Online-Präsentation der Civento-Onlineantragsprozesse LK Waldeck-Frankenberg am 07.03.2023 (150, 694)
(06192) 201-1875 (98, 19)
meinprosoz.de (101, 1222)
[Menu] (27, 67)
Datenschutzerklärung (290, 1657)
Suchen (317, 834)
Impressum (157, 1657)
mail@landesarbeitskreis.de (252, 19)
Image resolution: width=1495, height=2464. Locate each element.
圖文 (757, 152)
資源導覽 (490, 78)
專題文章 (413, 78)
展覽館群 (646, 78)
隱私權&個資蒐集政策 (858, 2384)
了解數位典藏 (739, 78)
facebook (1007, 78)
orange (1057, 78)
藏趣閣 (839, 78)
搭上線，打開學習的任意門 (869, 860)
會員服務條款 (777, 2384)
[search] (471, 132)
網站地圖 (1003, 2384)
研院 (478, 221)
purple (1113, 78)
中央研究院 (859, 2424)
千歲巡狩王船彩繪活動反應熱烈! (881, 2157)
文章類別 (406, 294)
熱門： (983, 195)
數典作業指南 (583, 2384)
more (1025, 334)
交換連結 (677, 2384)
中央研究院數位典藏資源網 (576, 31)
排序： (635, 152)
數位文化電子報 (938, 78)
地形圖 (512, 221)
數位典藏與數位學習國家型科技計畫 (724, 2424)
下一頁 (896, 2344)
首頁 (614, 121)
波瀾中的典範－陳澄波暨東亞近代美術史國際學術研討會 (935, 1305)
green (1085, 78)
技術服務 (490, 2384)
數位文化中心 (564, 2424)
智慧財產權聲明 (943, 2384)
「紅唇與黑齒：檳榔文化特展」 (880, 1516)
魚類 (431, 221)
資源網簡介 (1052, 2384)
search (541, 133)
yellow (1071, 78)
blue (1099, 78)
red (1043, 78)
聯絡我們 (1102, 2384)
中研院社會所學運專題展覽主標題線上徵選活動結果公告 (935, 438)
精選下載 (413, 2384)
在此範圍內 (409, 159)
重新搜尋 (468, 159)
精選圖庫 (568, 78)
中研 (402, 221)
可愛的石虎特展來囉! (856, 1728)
====
* SET EXERCISE *
Write out all of the data above again, replacing "Impressum" with "Legal Notice" and leaving everything else unchanged.

* EXERCISE OUTPUT *
Online-Präsentation der Civento-Onlineantragsprozesse LK Waldeck-Frankenberg am 07.03.2023 (150, 694)
(06192) 201-1875 (98, 19)
meinprosoz.de (101, 1222)
[Menu] (27, 67)
Datenschutzerklärung (290, 1657)
Suchen (317, 834)
Legal Notice (157, 1657)
mail@landesarbeitskreis.de (252, 19)
Image resolution: width=1495, height=2464. Locate each element.
圖文 (757, 152)
資源導覽 (490, 78)
專題文章 (413, 78)
展覽館群 (646, 78)
隱私權&個資蒐集政策 (858, 2384)
了解數位典藏 (739, 78)
facebook (1007, 78)
orange (1057, 78)
藏趣閣 (839, 78)
搭上線，打開學習的任意門 (869, 860)
會員服務條款 (777, 2384)
[search] (471, 132)
網站地圖 (1003, 2384)
研院 (478, 221)
purple (1113, 78)
中央研究院 (859, 2424)
千歲巡狩王船彩繪活動反應熱烈! (881, 2157)
文章類別 (406, 294)
熱門： (983, 195)
數典作業指南 (583, 2384)
more (1025, 334)
交換連結 (677, 2384)
中央研究院數位典藏資源網 (576, 31)
排序： (635, 152)
數位文化電子報 (938, 78)
地形圖 (512, 221)
數位典藏與數位學習國家型科技計畫 (724, 2424)
下一頁 (896, 2344)
首頁 (614, 121)
波瀾中的典範－陳澄波暨東亞近代美術史國際學術研討會 (935, 1305)
green (1085, 78)
技術服務 (490, 2384)
數位文化中心 (564, 2424)
智慧財產權聲明 (943, 2384)
「紅唇與黑齒：檳榔文化特展」 (880, 1516)
魚類 (431, 221)
資源網簡介 (1052, 2384)
search (541, 133)
yellow (1071, 78)
blue (1099, 78)
red (1043, 78)
聯絡我們 (1102, 2384)
中研院社會所學運專題展覽主標題線上徵選活動結果公告 (935, 438)
精選下載 (413, 2384)
在此範圍內 (409, 159)
重新搜尋 (468, 159)
精選圖庫 (568, 78)
中研 (402, 221)
可愛的石虎特展來囉! (856, 1728)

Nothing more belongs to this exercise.